**Task instructions:** Taking the first line of the listing as the start and the line containing "Felicea Natural Eyeliner" as the end, reproduce everything in between exactly, both ends included.

┌─ Record set

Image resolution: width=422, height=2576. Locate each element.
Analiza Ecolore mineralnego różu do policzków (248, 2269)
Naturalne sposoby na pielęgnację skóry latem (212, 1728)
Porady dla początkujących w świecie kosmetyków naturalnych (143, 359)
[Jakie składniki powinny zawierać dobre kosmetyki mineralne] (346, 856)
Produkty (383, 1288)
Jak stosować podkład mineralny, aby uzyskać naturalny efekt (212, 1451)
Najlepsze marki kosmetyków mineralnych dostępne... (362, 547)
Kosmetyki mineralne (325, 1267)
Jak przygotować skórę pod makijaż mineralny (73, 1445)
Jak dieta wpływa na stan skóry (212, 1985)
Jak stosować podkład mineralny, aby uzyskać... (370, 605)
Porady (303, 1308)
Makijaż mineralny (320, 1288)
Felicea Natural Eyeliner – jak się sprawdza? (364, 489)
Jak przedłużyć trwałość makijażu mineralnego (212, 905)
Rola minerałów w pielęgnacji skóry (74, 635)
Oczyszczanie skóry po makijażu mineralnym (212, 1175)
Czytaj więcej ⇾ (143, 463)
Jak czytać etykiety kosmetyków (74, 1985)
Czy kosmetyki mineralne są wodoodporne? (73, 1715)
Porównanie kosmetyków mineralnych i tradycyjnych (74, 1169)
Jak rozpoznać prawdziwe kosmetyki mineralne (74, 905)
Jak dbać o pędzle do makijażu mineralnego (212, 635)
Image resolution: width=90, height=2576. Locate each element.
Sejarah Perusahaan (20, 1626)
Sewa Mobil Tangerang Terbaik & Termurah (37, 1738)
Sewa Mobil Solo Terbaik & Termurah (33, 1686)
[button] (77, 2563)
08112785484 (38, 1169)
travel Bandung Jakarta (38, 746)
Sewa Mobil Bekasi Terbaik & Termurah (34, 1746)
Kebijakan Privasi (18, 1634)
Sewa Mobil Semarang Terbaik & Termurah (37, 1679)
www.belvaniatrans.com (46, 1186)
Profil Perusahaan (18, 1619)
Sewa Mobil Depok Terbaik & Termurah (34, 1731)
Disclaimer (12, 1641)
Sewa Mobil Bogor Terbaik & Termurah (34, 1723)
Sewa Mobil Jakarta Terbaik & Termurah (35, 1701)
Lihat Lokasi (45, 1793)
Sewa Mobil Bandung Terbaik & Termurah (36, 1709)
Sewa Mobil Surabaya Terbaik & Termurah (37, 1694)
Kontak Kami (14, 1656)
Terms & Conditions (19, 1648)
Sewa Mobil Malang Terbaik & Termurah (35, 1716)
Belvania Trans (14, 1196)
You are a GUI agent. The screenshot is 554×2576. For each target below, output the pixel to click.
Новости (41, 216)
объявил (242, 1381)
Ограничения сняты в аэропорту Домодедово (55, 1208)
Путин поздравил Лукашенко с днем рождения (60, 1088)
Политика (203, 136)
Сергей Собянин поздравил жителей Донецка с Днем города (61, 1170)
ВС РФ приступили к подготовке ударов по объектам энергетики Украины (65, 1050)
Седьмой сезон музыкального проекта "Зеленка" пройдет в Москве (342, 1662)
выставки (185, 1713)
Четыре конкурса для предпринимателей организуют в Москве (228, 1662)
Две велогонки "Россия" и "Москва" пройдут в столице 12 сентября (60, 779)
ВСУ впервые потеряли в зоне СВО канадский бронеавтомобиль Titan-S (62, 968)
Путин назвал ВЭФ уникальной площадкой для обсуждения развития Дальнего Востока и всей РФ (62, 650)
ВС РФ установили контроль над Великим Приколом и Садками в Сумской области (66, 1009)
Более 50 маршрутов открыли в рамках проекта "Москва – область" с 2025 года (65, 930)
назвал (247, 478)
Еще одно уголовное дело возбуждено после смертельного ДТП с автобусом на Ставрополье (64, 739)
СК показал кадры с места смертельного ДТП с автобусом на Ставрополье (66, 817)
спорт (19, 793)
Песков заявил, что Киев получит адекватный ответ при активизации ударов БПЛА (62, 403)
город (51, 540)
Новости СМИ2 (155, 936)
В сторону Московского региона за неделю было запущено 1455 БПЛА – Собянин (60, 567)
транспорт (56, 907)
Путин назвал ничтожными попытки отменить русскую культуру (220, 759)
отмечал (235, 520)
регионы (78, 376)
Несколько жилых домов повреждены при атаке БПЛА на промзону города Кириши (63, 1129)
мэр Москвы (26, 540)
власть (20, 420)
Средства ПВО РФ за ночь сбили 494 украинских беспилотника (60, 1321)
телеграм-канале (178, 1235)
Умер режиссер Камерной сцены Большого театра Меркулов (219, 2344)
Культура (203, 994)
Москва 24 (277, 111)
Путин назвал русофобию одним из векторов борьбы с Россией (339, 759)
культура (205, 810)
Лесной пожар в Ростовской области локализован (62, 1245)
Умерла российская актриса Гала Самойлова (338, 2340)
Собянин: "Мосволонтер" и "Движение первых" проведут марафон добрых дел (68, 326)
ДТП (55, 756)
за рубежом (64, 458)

└─

**The completed task:**
Image resolution: width=422, height=2576. Locate each element.
Analiza Ecolore mineralnego różu do policzków (248, 2269)
Naturalne sposoby na pielęgnację skóry latem (212, 1728)
Porady dla początkujących w świecie kosmetyków naturalnych (143, 359)
[Jakie składniki powinny zawierać dobre kosmetyki mineralne] (346, 856)
Produkty (383, 1288)
Jak stosować podkład mineralny, aby uzyskać naturalny efekt (212, 1451)
Najlepsze marki kosmetyków mineralnych dostępne... (362, 547)
Kosmetyki mineralne (325, 1267)
Jak przygotować skórę pod makijaż mineralny (73, 1445)
Jak dieta wpływa na stan skóry (212, 1985)
Jak stosować podkład mineralny, aby uzyskać... (370, 605)
Porady (303, 1308)
Makijaż mineralny (320, 1288)
Felicea Natural Eyeliner – jak się sprawdza? (364, 489)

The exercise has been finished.